I am planning to build a farmhouse table for a pal of mine. The budget is reasonably tight because his money is all going towards the deposit for the new house he is buying. The house warming present is the labour to make said table- he is covering material cost.

The design is reasonably straightforward- top size is 6 x 3 (as requested by him), 4 turned legs, drawer in each end. He would like an oak top, which I think would need to be ex 1 ½” to look right, finishing at approx 1 ¼”. I was planning on using 3 or 4 boards wide, and breadboard ends. The top is to be finished in a “French oak” colour, which is a golden brown - I will probably fume it to the right shade and oil it.

The underneath is causing me to think. The turned legs are beech, simply because I have bought some from Dodge which are cheaper than buying the timber. I don’t have a lathe, or the skill to turn any, so options are limited there. I was going to make the rails and ends also from beech to match the legs. 
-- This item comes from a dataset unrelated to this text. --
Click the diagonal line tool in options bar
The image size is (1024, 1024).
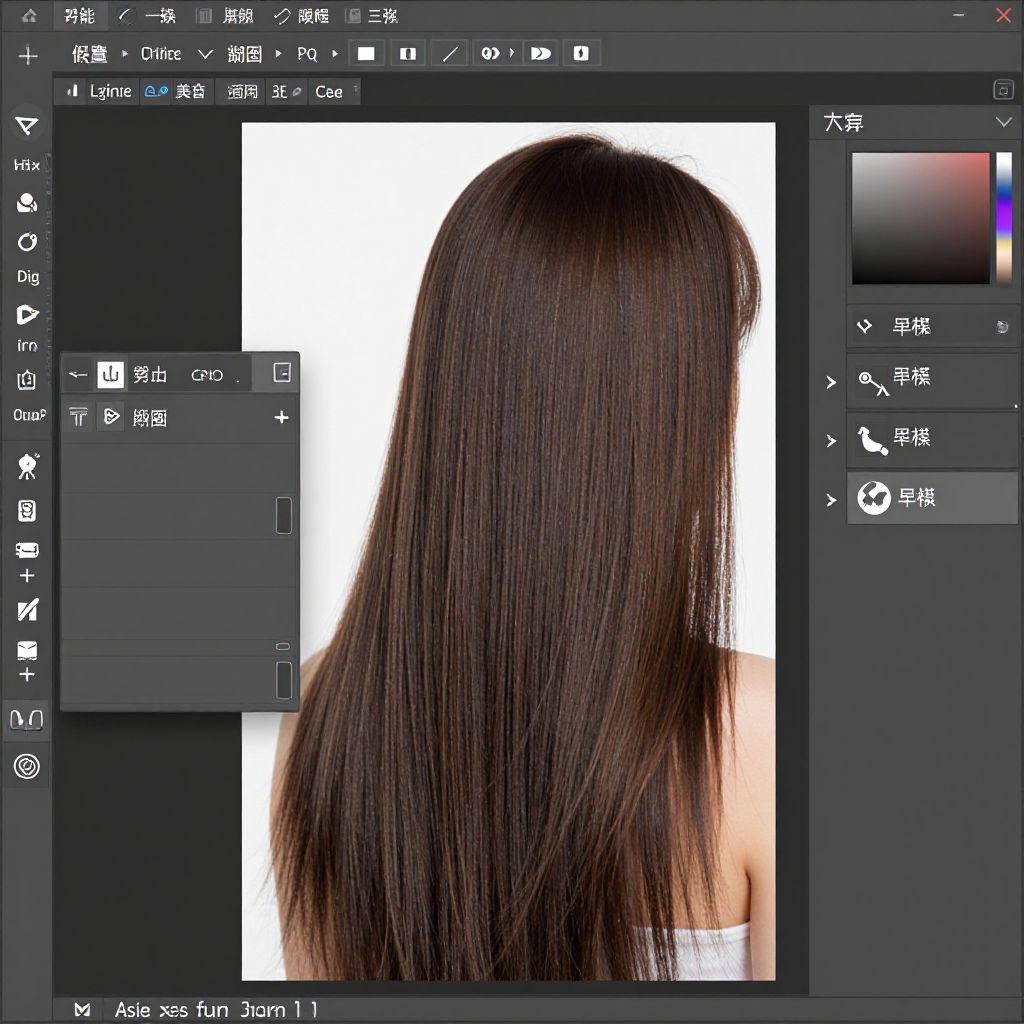pos(451,54)
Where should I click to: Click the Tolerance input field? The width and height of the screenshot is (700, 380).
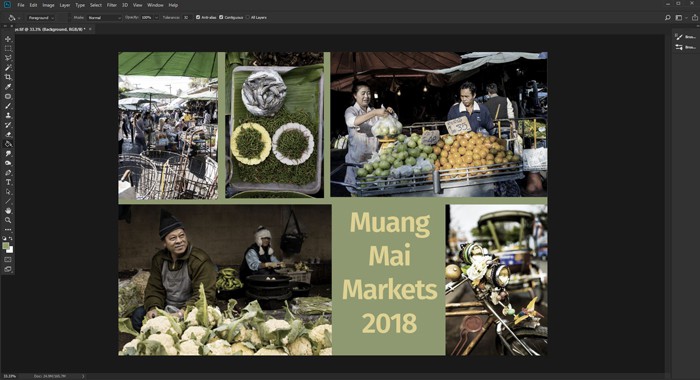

I have never used beech- is using it with oak going to really clash colour-wise, or is there a finish that I can use to make the two look good together. Contrast is fine, similar colour is fine, but I don’t want to use non-complimentary timber colours together and it look dreadful! 

Any thoughts? Has anybody used the two timbers together and can share any pictures? I could make aprons from oak, but it is really the legs that would be on show!


----------



## Shrubby (17 Dec 2012)

I would paint the beech frame & legs 
Have a look at swank kitchens like Chalon. Tell him the colour's Farrow and ball squirrels's earlobe
Matt


----------



## templecarpentry (17 Dec 2012)

hi i have used oak and beech together at a customers request, i dont think they go. but as far as your design, i would go down the chabby chic route and paint the base and keep the top oiled as you are. 







there is the pic, the cabinetry is laquered oak and the worktop is laquered beech. They arent massively off paired, but i dont think it wqorks personally.

Regards,

Phil


----------



## marcros (17 Dec 2012)

i personally would paint the legs too, but they say not.

i have a small bit of beech, and some oak off cuts. i will have a play with them and show them the results. if not, it will have to have square oak legs rather than turned!


----------



## AndyT (17 Dec 2012)

I also think the frame should be painted - which is the trad way.

If it helps to have some pictures to show them, Jacob has some pictures of proper kitchen tables on his website here: http://owdman.co.uk/

From your description I imagine something like his blue table.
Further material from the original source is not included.